▶ Work instruction
Wherever the string "agent" occurs in a line of these records, report that line.

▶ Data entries
- Opening Delimiter -

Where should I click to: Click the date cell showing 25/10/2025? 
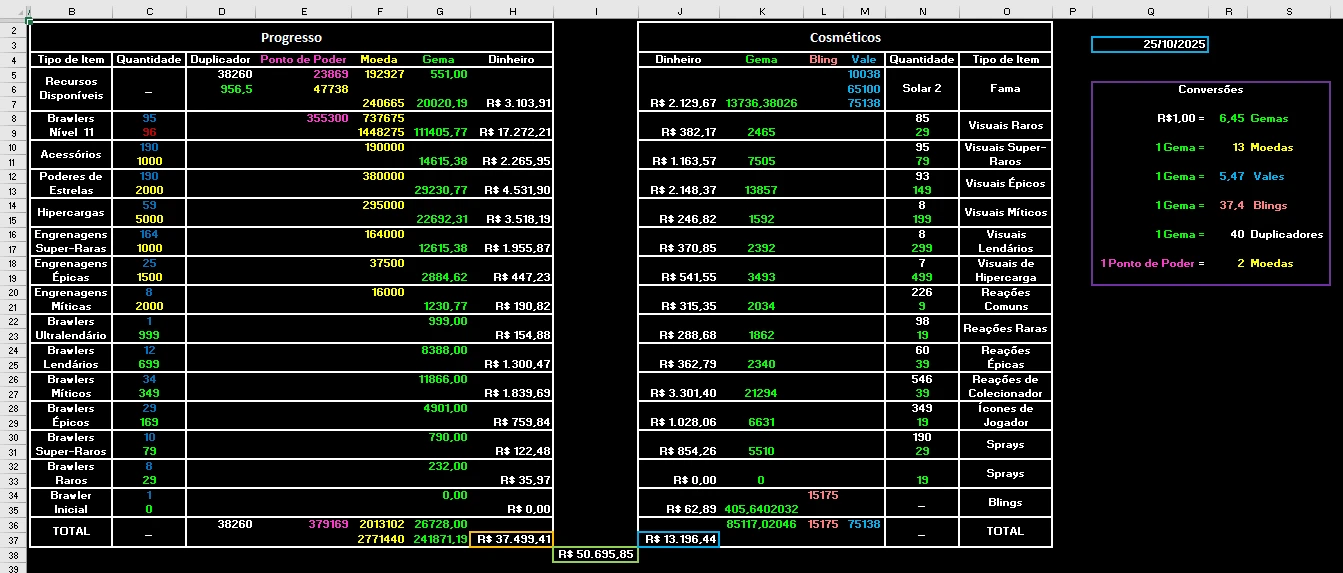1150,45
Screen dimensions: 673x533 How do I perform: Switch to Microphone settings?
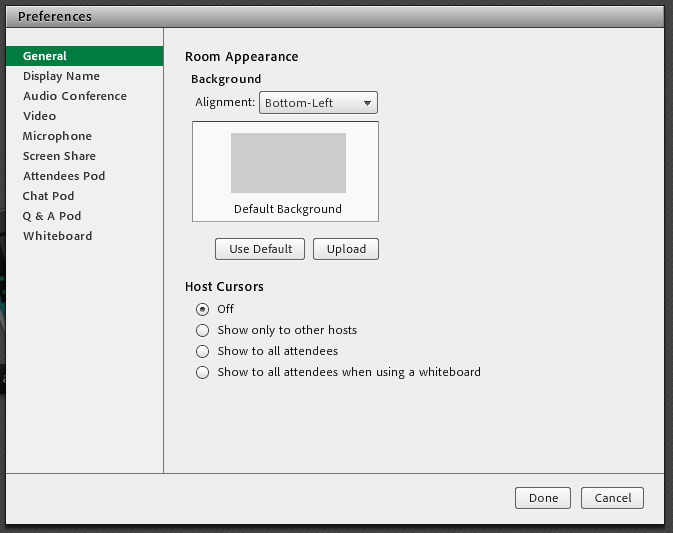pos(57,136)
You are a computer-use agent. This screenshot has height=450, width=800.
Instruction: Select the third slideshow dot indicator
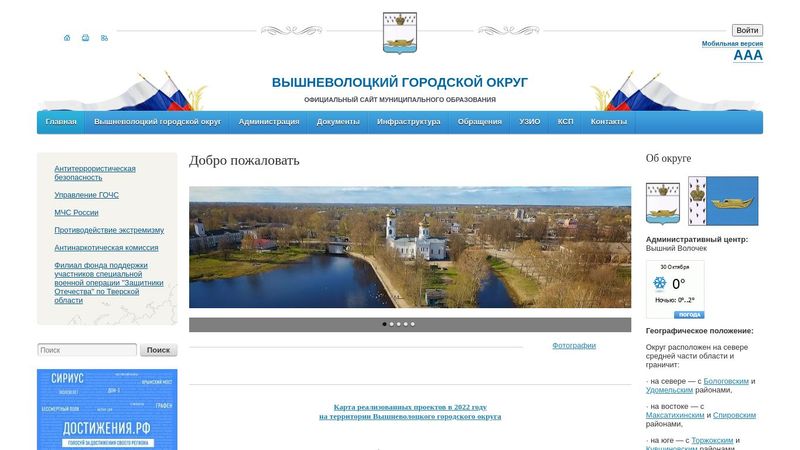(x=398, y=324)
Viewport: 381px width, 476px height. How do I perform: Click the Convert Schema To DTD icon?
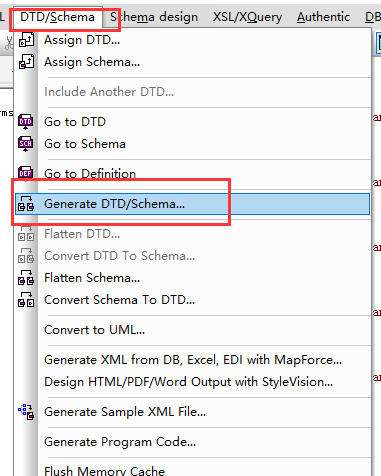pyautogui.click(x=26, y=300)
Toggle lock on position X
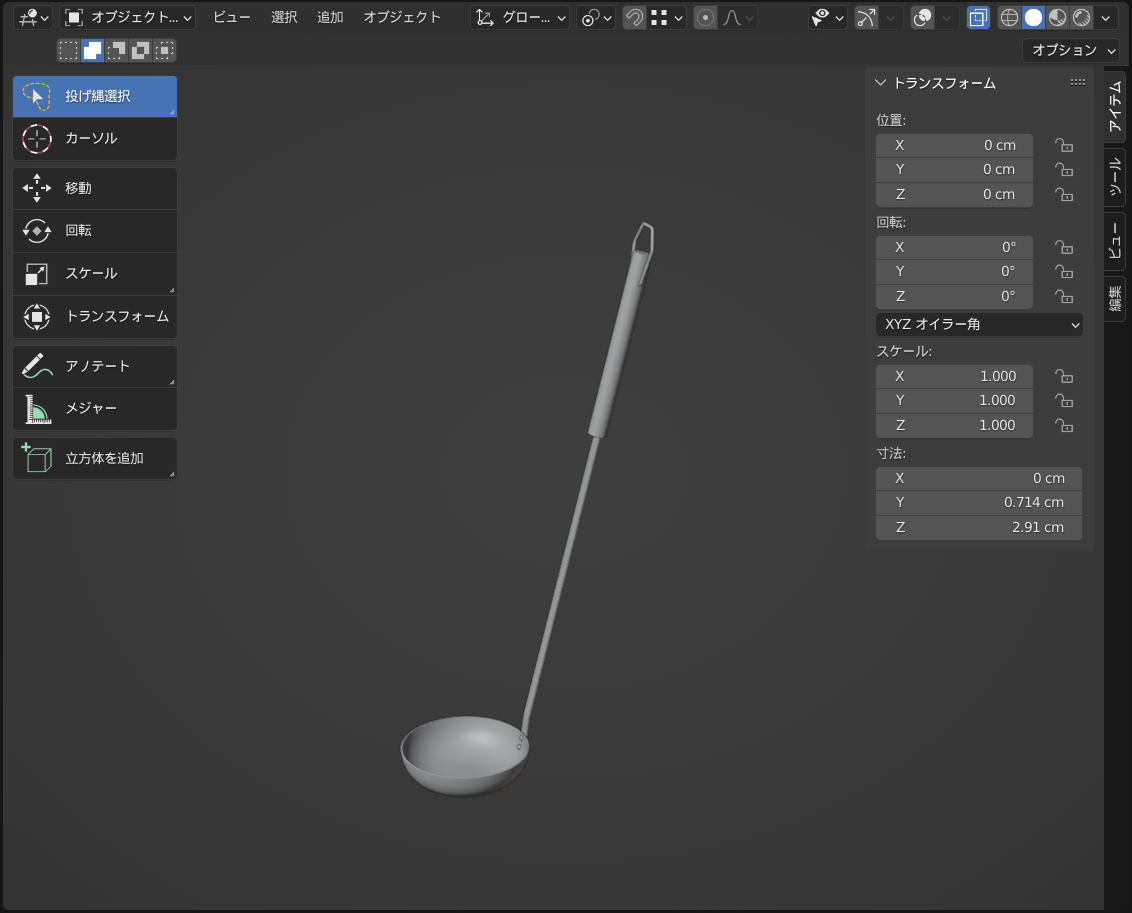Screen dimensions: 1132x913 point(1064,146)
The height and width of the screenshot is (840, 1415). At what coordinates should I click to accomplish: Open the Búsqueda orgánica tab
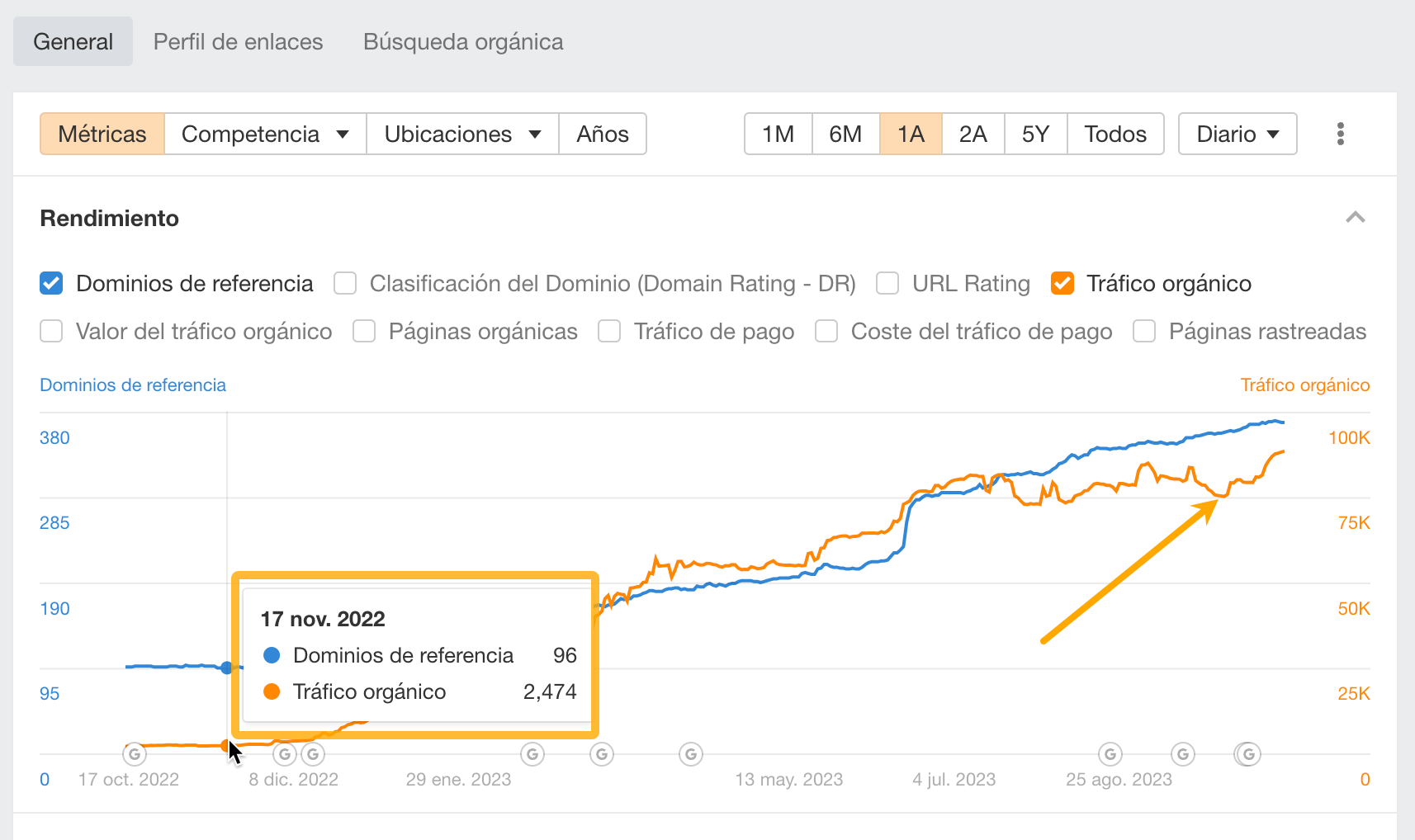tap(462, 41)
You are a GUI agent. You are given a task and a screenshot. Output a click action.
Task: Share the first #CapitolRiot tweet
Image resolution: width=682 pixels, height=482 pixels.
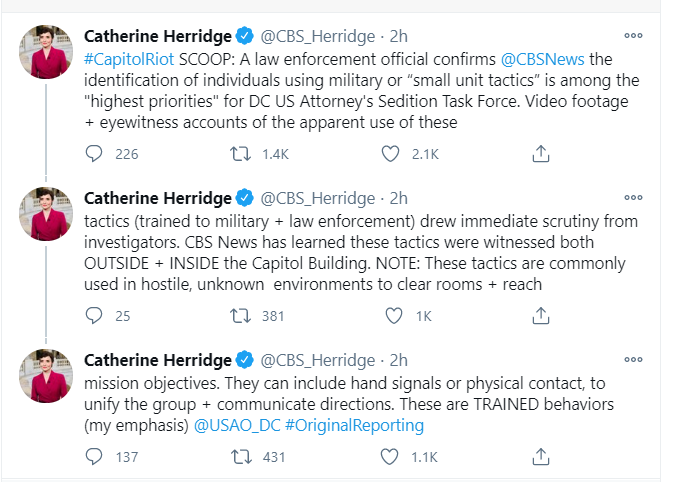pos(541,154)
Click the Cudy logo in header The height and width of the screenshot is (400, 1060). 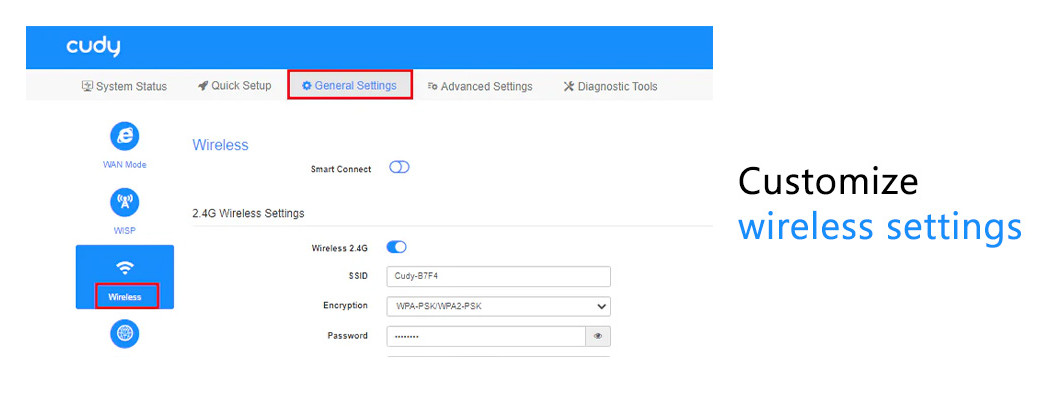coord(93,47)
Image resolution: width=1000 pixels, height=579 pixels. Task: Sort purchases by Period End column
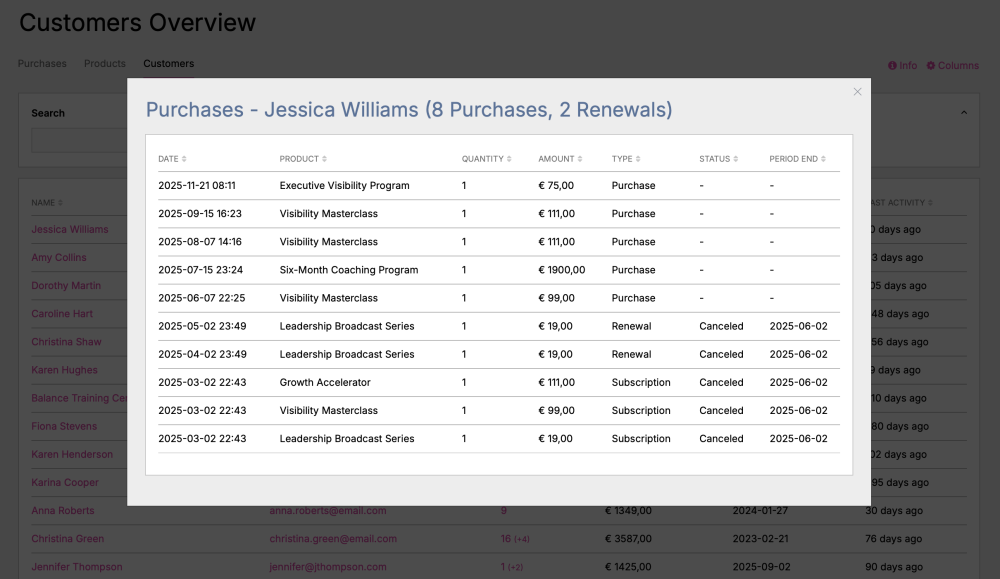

- Closing Delimiter -

▶ The completed task
You are a computer-use agent. This screenshot has height=450, width=800.
You are a GUI agent. You are given a task and a screenshot. Output a click action.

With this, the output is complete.